A metro Toronto family physician
in solo practice plans to retire in January. The practice
is located in a townhouse near the University of Toronto
only a 10 minute walk from Bay and Bloor. His approximately
2,100 patients are a mix of university staff and their
families, graduate students and financial, publishing
and retail executives who work in the area. He's got a
solid practice in a highly desirable location that should
be worth something, but is it? The answer, in this case,
is, yes. Unlike so many doctors across the country who
find their practices nearly impossible to sell, this doctor
is one of the lucky ones.
Universal healthcare and the decline
in the number of GP/FPs have had a debilitating effect
on practice worth. These days a new physician entering
general practice or one of the high volume specialties
(derm, ENT, IM for example) has little difficulty in
attracting new patients. You don't have to "buy" patients
from an existing practice. The fact is that many practices,
particularly those in areas of the country with the
most severe physician shortages, have little monetary
value beyond the fixtures and furniture. Indeed, physicians
increasingly find they can't even give their patients
away and close their door in frustration and simply
walk away. Not, perhaps, the wisest thing to do primarily
because your responsibility for your patients' medical
records can extend for as long as a decade and abandoning
them invites legal trouble down the line (See "Shutting
down you practice", Vol 1 No 13, page 37).

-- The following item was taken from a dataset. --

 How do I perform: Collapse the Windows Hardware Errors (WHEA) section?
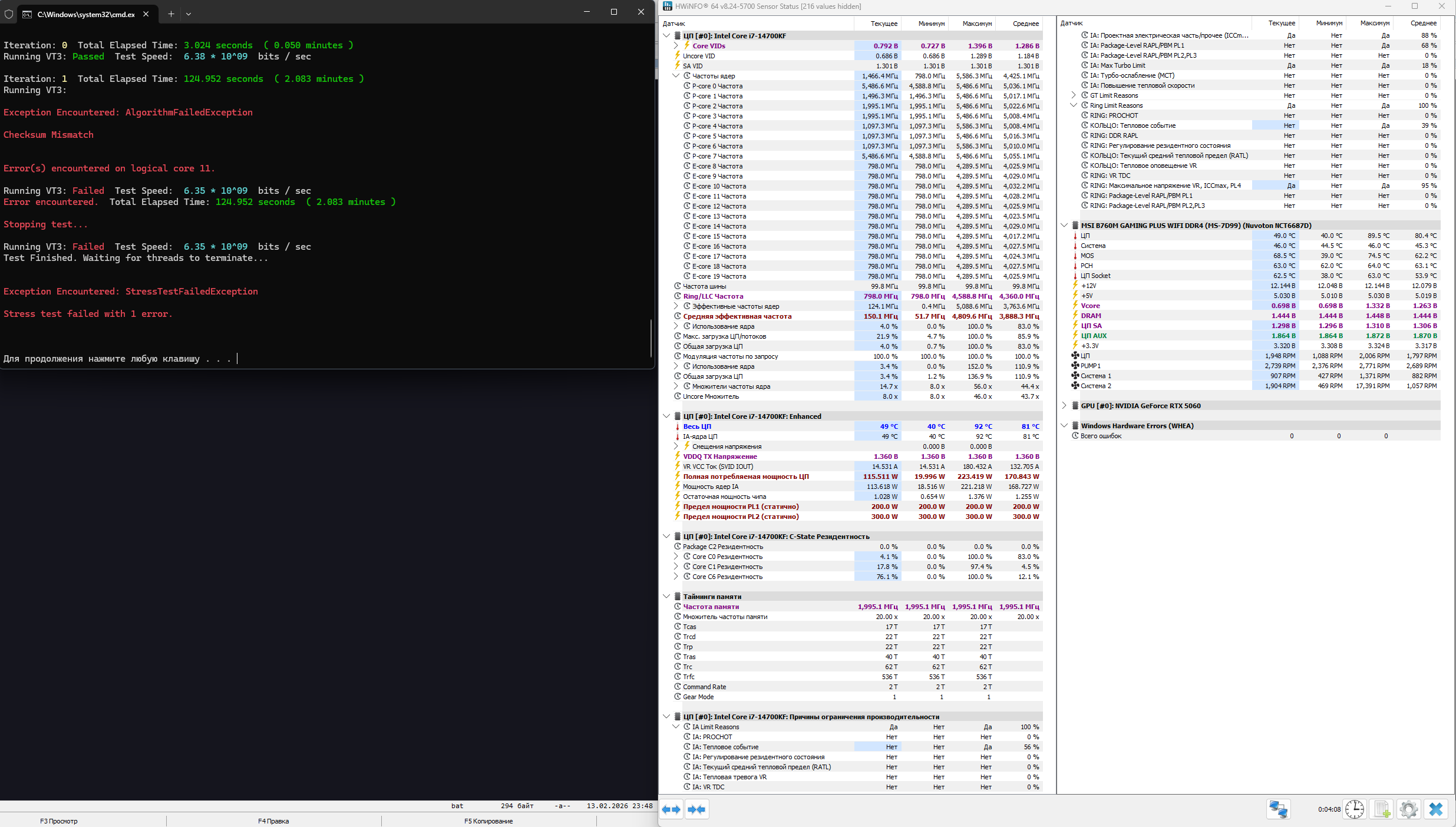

Despite these systemic roadblocks,
some physicians are able to receive monetary compensation
for the practice they've built up over the years —
though it takes some finessing. This is how it worked
for the Toronto FP. In February of this year he decided
to put the practice townhouse up for sale. The real
estate agent suggested it be listed as a private home
at $1.7 million. The doctor was pleased enough with
the price — he'd paid under $100,000 for the property
in 1976 — but he preferred the idea of selling
it as an operating practice. A realistic evaluation
of his furniture and equipment suggested he could get
perhaps $20,000 for the lot. Surely, he reasoned, he
could do better than that. A prestigious practice in,
what to him, was the best location in the country ought
to demand a premium.
Instead of listing with a local
agent, he decided to try to sell the practice himself
by advertising in a number of US medical journals and
on the internet at www.promed-financial.com/listings/medical.php3.
Rather than calculate a 'goodwill' sum based on a variety
of formulas that US practices use to establish a practice
selling price (where, incidentally, practice prices
have fallen almost as dramatically as they have here,
though for different reasons), he simply described the
practice — and the property — and set the
price at $1.9 million. That was $200,000 above the price
the local real estate company had set for the listing.

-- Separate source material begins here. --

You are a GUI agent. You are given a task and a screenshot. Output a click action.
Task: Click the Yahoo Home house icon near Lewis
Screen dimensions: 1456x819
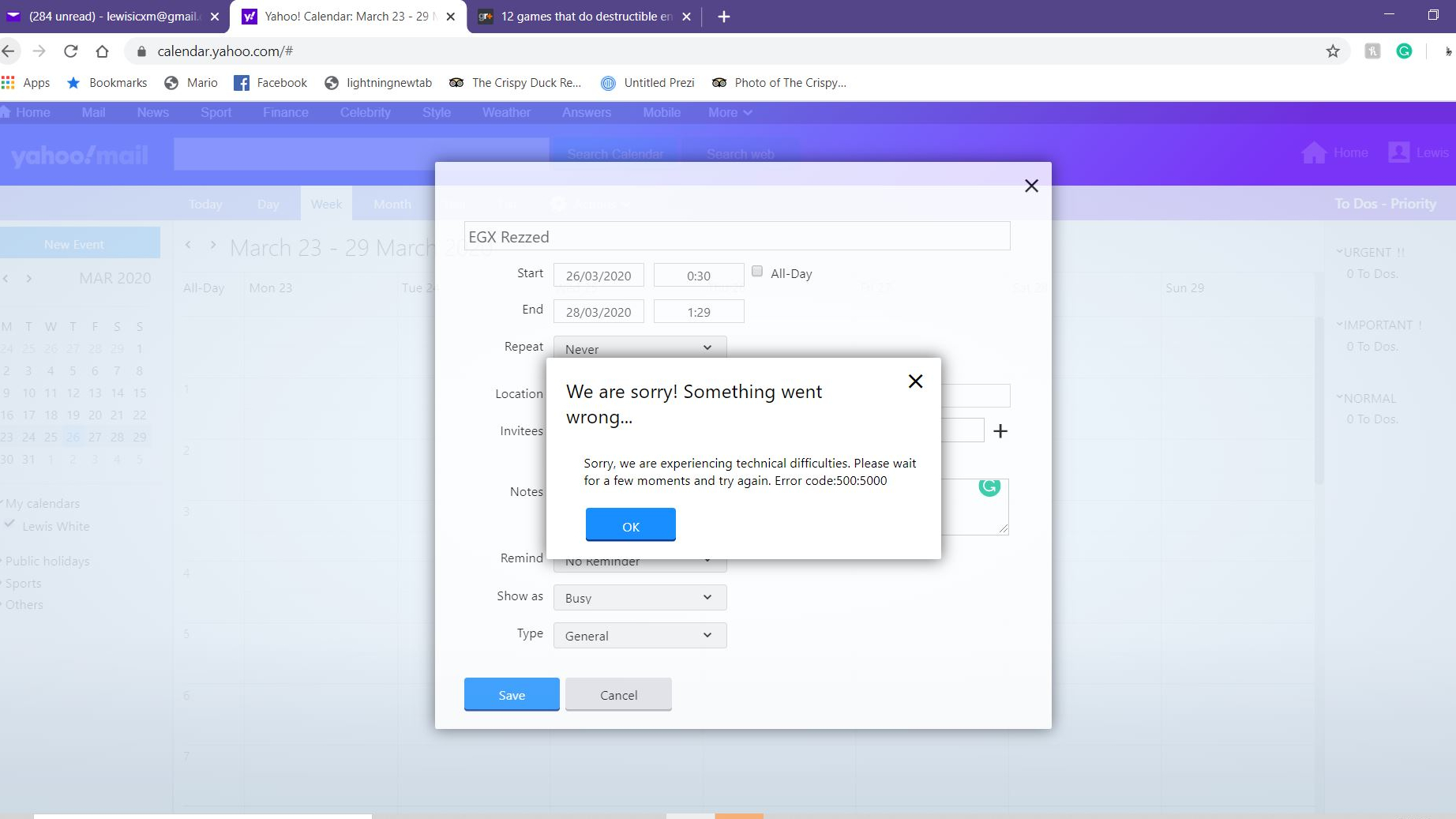[x=1314, y=152]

The doctor regarded the premium as "the price for the
practice" and felt it was a good deal for the right
person. Three months after he listed he sold at full
asking price to a disaffected Canadian physician who
had moved to the Houston, Texas area seven years before
and now wanted to return.
He was originally from Hamilton
and liked the idea of working in one of the most elegant
areas of Canada. He flew up in March to view the property.
The clincher was that the top floor and attic had been
used for storage and could be converted to cosy living
quarters. The buyer had been divorced some years before
and had recently remarried. He and his new wife were
excited about the possibility of using the townhouse
for both work and as a place to live.
The fact that building, fully functioning
practice and home came in at under $1.3 million US made
it seem a deal to the buyer. The sale closed in a month.
The new physician plans to take over in December.